• [Task description] Of the entries below, return exactly those lines that fall between the one containing "Collapse the Doanh thu thuần row" and the one containing "The image size is (640, 360).", the two end lines included.

Items from a data source:
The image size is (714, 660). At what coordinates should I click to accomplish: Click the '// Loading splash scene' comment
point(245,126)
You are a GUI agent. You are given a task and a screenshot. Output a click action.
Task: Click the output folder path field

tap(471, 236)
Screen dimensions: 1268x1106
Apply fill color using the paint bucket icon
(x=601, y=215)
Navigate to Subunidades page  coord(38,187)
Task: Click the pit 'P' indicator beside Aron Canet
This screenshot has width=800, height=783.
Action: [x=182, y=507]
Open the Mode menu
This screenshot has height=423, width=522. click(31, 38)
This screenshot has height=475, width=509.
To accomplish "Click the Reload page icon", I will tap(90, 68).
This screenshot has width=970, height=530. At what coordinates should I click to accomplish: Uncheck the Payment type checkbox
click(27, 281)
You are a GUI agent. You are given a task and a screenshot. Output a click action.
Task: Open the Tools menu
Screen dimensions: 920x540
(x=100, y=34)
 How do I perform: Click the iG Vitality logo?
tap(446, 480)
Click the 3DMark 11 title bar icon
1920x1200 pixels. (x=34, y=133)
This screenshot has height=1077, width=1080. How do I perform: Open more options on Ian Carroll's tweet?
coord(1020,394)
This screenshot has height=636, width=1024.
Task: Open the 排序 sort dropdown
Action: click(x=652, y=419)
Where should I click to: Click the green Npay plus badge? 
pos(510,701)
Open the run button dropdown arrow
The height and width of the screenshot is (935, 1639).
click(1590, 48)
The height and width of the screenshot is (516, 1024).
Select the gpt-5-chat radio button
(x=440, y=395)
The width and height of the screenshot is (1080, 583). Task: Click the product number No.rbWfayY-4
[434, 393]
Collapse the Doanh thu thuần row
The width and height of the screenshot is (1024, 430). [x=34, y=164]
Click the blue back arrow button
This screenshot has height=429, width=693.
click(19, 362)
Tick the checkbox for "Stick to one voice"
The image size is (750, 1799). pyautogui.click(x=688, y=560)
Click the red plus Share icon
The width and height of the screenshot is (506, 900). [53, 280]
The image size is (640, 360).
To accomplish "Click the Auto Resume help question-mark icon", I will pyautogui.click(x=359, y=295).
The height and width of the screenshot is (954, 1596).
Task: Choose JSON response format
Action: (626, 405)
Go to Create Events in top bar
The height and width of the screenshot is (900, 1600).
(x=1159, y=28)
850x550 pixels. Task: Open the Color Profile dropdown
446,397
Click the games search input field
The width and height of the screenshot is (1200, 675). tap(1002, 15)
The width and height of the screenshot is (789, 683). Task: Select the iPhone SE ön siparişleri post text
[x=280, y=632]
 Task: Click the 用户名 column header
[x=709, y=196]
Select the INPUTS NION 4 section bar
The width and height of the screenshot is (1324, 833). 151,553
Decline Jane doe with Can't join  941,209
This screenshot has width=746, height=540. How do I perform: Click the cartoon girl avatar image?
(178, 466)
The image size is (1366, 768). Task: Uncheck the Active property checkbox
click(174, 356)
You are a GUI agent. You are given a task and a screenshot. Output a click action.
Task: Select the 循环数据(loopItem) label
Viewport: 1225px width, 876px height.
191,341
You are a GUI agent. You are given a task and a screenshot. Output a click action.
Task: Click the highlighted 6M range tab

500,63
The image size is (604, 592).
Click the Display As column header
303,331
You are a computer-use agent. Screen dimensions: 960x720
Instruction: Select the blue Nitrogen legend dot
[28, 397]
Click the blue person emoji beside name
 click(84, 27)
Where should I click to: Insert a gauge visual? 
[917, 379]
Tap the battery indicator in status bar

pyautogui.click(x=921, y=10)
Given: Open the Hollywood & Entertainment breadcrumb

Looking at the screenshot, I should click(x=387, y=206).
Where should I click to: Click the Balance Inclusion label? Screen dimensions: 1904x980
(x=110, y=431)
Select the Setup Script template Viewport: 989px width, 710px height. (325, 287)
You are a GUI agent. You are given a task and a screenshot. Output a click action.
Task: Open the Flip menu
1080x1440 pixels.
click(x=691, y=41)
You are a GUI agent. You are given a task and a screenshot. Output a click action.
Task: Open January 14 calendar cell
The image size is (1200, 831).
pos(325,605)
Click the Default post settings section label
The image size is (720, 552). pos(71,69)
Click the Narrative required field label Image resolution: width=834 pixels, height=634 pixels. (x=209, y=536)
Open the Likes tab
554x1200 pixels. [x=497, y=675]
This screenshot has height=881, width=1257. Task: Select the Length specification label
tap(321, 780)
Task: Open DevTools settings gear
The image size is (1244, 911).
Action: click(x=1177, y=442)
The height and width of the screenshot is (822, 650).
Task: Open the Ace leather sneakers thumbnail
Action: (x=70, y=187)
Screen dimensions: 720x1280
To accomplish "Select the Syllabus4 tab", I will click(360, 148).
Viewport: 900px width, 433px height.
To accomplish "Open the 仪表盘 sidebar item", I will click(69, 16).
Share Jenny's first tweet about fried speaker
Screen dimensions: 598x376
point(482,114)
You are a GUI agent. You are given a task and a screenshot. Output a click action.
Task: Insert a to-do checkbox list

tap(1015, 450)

• [Solution for this problem]
Collapse the Doanh thu thuần row
The width and height of the screenshot is (1024, 430). [x=34, y=164]
Click the blue back arrow button
This screenshot has height=429, width=693.
click(19, 362)
Tick the checkbox for "Stick to one voice"
The image size is (750, 1799). pyautogui.click(x=688, y=560)
Click the red plus Share icon
The width and height of the screenshot is (506, 900). [53, 280]
The image size is (640, 360).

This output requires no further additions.